基于生物信息学方法鉴别骨关节炎自噬的关键基因和途径

Identification of key genes and pathways for autophagy in osteoarthritis based on bioinformatics methods

目的通过生物信息学方法,探讨自噬相关基因在骨关节炎(OA)中的潜在作用。方法利用GEO数据库的GEO DataSets检索窗口以“Osteoarthritis”为关键词,数据公开日期限制为2010年1月1日至2020年1月1日,筛选得到基因微阵列数据集(GSE55457),对GSE55457数据矫正后分析获得差异表达基因(DEGs),然后利用GeneCards得到的自噬相关基因并与DEGs作交集,对交集基因作GO与KEGG富集分析和绘制蛋白质-蛋白质相互作用网络,最后得到重要模块并对其基因作KEGG富集分析和筛选出Hub关键基因。结果得到203个DEGs和5786个自噬基因,二者取交集获得65个基因,其富集在279个GO条目和44个KEGG条目;重要模块的基因主要涉及MAPK、JAK-STAT和PI3K-Akt等信号通路,关键的基因有VEGFA、JUN、CTNNB1、MYC、NR4A1、MAP2K7和DUSP1。结论基因VEGFA、JUN和CTNNB1等通过MAPK、JAK-STAT和PI3K-Akt主要途径调节自噬反应,影响OA的发生发展。

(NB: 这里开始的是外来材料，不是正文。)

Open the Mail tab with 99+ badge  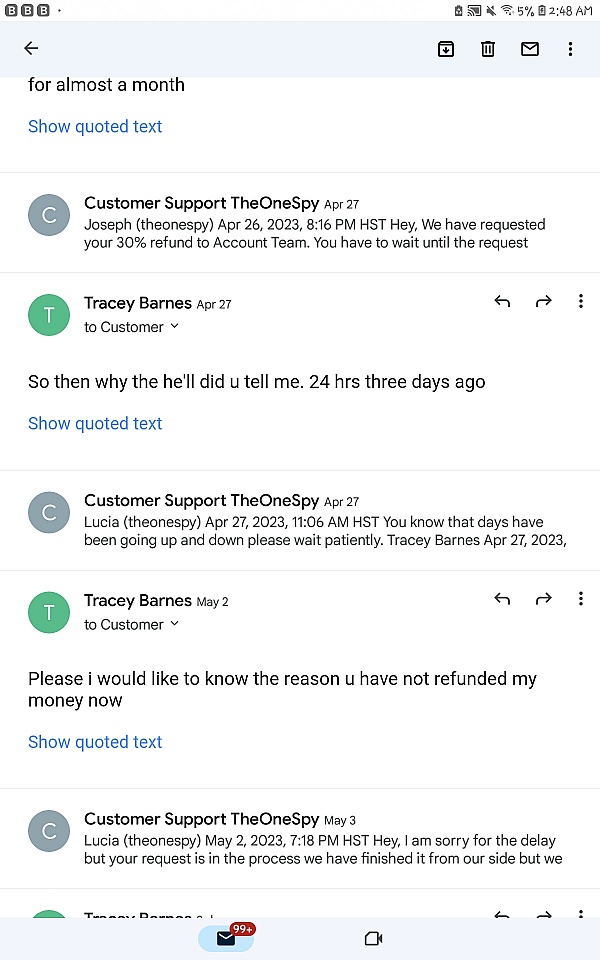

Objective To explore the potential role of autophagy related genes in osteoarthritis(OA)by bioinformatics methods.Methods Using the GEO DataSets retrieval window of the GEO database with the keyword“Osteoarthritis”,the data disclosure date was limited to January 1st,2010 to January 1st,2020.The gene microarray dataset(GSE55457)was screened,and the differentially expressed genes(DEGs)were obtained from GSE55457 after correction.Then,the autophagy related genes obtained from GeneCards were used to intersection with DEGs,and the intersection genes were performed by GO and KEGG enrichment analysis and the proteinprotein interaction network was mapped.Finally,the key modules were obtained and the key genes of Hub were screened by KEGG enrichment analysis.Results A total of 203 DEGs and 5786 autophagy genes were obtained,and 65 genes were obtained from the intersection of the two,which were enriched in 279 GO entries and 44 KEGG entries.The genes of important modules were mainly involved in MAPK,JAK-STAT,and PI3K-Akt signaling pathways,and the key genes were VEGFA,JUN,CTNNB1,MYC,NR4A1,MAP2K7,and DUSP1.Conclusion The genes VEGFA,JUN,and CTNNB1 regulate the autophagy response through the main pathways of MAPK,JAK-STAT,and PI3K-Akt,and affect the occurrence and development of OA.